(Beginning of SUPPLIED RECORDS)

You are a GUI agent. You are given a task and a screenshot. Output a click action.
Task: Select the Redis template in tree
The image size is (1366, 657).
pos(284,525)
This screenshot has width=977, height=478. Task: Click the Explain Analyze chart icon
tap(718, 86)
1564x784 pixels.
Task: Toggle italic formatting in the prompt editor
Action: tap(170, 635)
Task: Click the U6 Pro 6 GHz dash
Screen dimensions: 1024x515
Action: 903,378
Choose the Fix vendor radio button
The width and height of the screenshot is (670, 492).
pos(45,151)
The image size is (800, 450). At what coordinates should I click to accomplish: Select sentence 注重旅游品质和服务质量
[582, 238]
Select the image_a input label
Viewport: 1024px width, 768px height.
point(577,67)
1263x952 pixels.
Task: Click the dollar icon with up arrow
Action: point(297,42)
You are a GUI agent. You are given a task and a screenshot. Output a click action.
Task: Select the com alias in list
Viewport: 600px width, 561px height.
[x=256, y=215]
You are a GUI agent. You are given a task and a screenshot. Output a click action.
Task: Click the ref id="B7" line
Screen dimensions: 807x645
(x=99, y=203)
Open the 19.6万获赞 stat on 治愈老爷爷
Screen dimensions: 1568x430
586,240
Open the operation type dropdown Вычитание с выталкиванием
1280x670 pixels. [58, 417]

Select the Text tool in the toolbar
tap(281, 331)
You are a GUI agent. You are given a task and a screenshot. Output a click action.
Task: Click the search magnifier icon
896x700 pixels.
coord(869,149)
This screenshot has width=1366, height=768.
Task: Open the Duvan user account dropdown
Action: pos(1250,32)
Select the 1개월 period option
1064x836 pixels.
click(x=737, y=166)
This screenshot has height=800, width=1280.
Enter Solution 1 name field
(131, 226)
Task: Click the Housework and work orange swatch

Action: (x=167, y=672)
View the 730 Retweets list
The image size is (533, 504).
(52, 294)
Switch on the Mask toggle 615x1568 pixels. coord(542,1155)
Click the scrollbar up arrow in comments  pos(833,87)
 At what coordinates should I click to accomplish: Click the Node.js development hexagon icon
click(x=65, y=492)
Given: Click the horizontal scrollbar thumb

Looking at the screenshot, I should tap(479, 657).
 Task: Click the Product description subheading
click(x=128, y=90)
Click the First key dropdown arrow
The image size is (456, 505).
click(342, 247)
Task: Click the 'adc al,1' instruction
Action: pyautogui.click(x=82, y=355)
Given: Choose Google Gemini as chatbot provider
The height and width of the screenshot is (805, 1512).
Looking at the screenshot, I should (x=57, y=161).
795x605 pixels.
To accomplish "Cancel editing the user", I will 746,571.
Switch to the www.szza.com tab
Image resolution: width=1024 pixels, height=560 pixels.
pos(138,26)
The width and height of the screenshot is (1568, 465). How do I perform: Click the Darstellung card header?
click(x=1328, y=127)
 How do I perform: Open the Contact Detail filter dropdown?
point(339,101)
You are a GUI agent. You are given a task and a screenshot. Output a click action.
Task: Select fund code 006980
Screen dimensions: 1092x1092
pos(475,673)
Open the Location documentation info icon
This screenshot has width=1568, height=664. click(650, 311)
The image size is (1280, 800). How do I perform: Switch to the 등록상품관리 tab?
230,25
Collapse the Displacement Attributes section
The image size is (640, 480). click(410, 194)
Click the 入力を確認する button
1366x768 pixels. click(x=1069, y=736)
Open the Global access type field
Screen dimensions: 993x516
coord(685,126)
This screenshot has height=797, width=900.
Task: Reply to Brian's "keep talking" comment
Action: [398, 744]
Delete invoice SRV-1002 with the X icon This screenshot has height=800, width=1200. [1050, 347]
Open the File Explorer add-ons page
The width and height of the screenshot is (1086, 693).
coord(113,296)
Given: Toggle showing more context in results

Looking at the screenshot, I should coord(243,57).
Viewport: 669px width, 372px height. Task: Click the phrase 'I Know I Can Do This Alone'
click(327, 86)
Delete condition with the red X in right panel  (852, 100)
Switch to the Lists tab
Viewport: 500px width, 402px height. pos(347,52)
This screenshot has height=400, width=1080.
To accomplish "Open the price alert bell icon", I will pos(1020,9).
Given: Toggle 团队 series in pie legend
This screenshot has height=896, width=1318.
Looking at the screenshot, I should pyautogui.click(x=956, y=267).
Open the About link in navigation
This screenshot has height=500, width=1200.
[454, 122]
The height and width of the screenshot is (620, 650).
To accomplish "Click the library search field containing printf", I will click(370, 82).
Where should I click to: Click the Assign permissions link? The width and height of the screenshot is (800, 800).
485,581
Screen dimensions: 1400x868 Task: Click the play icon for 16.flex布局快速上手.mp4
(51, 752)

(End of SUPPLIED RECORDS)

WHAT YOU SHOULD DO: Your reply should match the data above exactly, line for line.

WRITTEN ANSWER:
You are a GUI agent. You are given a task and a screenshot. Output a click action.
Task: Select the Redis template in tree
The image size is (1366, 657).
pos(284,525)
This screenshot has width=977, height=478. Task: Click the Explain Analyze chart icon
tap(718, 86)
1564x784 pixels.
Task: Toggle italic formatting in the prompt editor
Action: tap(170, 635)
Task: Click the U6 Pro 6 GHz dash
Screen dimensions: 1024x515
Action: 903,378
Choose the Fix vendor radio button
The width and height of the screenshot is (670, 492).
pos(45,151)
The image size is (800, 450). At what coordinates should I click to accomplish: Select sentence 注重旅游品质和服务质量
[582, 238]
Select the image_a input label
Viewport: 1024px width, 768px height.
point(577,67)
1263x952 pixels.
Task: Click the dollar icon with up arrow
Action: point(297,42)
You are a GUI agent. You are given a task and a screenshot. Output a click action.
Task: Select the com alias in list
Viewport: 600px width, 561px height.
[x=256, y=215]
You are a GUI agent. You are given a task and a screenshot. Output a click action.
Task: Click the ref id="B7" line
Screen dimensions: 807x645
(x=99, y=203)
Open the 19.6万获赞 stat on 治愈老爷爷
Screen dimensions: 1568x430
586,240
Open the operation type dropdown Вычитание с выталкиванием
1280x670 pixels. [58, 417]

Select the Text tool in the toolbar
tap(281, 331)
You are a GUI agent. You are given a task and a screenshot. Output a click action.
Task: Click the search magnifier icon
896x700 pixels.
coord(869,149)
This screenshot has width=1366, height=768.
Task: Open the Duvan user account dropdown
Action: pos(1250,32)
Select the 1개월 period option
1064x836 pixels.
click(x=737, y=166)
This screenshot has height=800, width=1280.
Enter Solution 1 name field
(131, 226)
Task: Click the Housework and work orange swatch

Action: (x=167, y=672)
View the 730 Retweets list
The image size is (533, 504).
(52, 294)
Switch on the Mask toggle 615x1568 pixels. coord(542,1155)
Click the scrollbar up arrow in comments  pos(833,87)
 At what coordinates should I click to accomplish: Click the Node.js development hexagon icon
click(x=65, y=492)
Given: Click the horizontal scrollbar thumb

Looking at the screenshot, I should tap(479, 657).
 Task: Click the Product description subheading
click(x=128, y=90)
Click the First key dropdown arrow
The image size is (456, 505).
click(342, 247)
Task: Click the 'adc al,1' instruction
Action: pyautogui.click(x=82, y=355)
Given: Choose Google Gemini as chatbot provider
The height and width of the screenshot is (805, 1512).
Looking at the screenshot, I should (x=57, y=161).
795x605 pixels.
To accomplish "Cancel editing the user", I will 746,571.
Switch to the www.szza.com tab
Image resolution: width=1024 pixels, height=560 pixels.
pos(138,26)
The width and height of the screenshot is (1568, 465). How do I perform: Click the Darstellung card header?
click(x=1328, y=127)
 How do I perform: Open the Contact Detail filter dropdown?
point(339,101)
You are a GUI agent. You are given a task and a screenshot. Output a click action.
Task: Select fund code 006980
Screen dimensions: 1092x1092
pos(475,673)
Open the Location documentation info icon
This screenshot has width=1568, height=664. click(650, 311)
The image size is (1280, 800). How do I perform: Switch to the 등록상품관리 tab?
230,25
Collapse the Displacement Attributes section
The image size is (640, 480). click(410, 194)
Click the 入力を確認する button
1366x768 pixels. click(x=1069, y=736)
Open the Global access type field
Screen dimensions: 993x516
coord(685,126)
This screenshot has height=797, width=900.
Task: Reply to Brian's "keep talking" comment
Action: [398, 744]
Delete invoice SRV-1002 with the X icon This screenshot has height=800, width=1200. [1050, 347]
Open the File Explorer add-ons page
The width and height of the screenshot is (1086, 693).
coord(113,296)
Given: Toggle showing more context in results

Looking at the screenshot, I should coord(243,57).
Viewport: 669px width, 372px height. Task: Click the phrase 'I Know I Can Do This Alone'
click(327, 86)
Delete condition with the red X in right panel  (852, 100)
Switch to the Lists tab
Viewport: 500px width, 402px height. pos(347,52)
This screenshot has height=400, width=1080.
To accomplish "Open the price alert bell icon", I will pos(1020,9).
Given: Toggle 团队 series in pie legend
This screenshot has height=896, width=1318.
Looking at the screenshot, I should pyautogui.click(x=956, y=267).
Open the About link in navigation
This screenshot has height=500, width=1200.
[454, 122]
The height and width of the screenshot is (620, 650).
To accomplish "Click the library search field containing printf", I will click(370, 82).
Where should I click to: Click the Assign permissions link? The width and height of the screenshot is (800, 800).
485,581
Screen dimensions: 1400x868 Task: Click the play icon for 16.flex布局快速上手.mp4
(51, 752)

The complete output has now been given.